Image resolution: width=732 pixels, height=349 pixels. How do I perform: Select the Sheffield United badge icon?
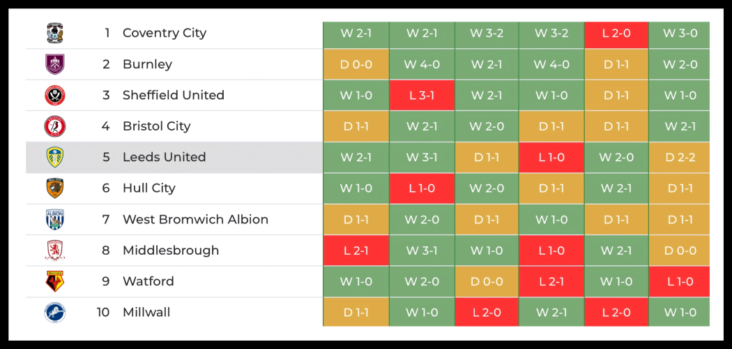(55, 95)
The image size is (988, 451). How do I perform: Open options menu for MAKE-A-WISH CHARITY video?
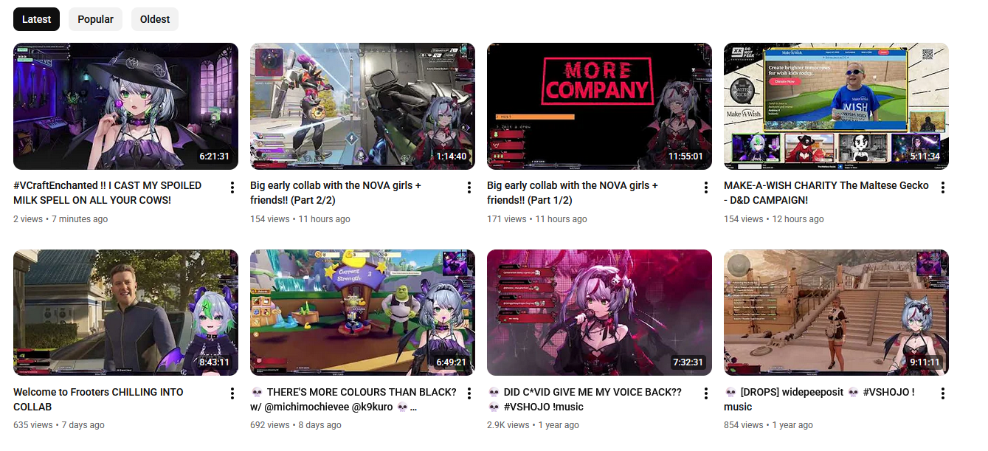coord(942,187)
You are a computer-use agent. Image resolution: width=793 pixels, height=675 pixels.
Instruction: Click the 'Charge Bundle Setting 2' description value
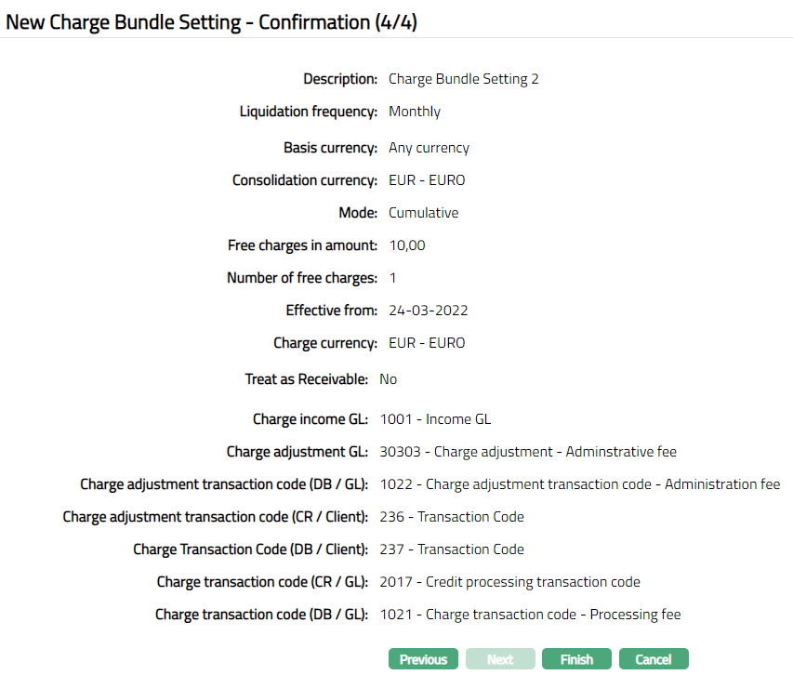click(463, 79)
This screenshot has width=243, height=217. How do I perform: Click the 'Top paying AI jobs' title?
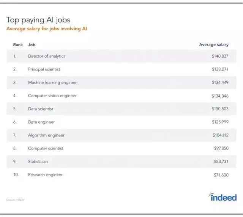tap(38, 20)
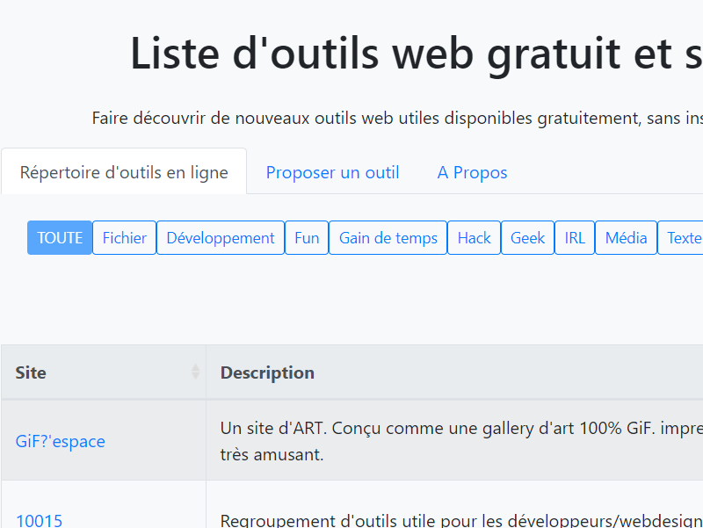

□ □ □ □ □

**WORK REQUIRED**
Everything in the data must be printed verbatim except the pictures.

**ANSWER BOX**
Image resolution: width=732 pixels, height=349 pixels. How do I perform: Select the Sheffield United badge icon?
(55, 95)
The image size is (988, 451). How do I perform: Open options menu for MAKE-A-WISH CHARITY video?
coord(942,187)
You are a computer-use agent. Image resolution: width=793 pixels, height=675 pixels.
Instruction: Click the 'Charge Bundle Setting 2' description value
click(463, 79)
This screenshot has width=243, height=217. How do I perform: Click the 'Top paying AI jobs' title?
tap(38, 20)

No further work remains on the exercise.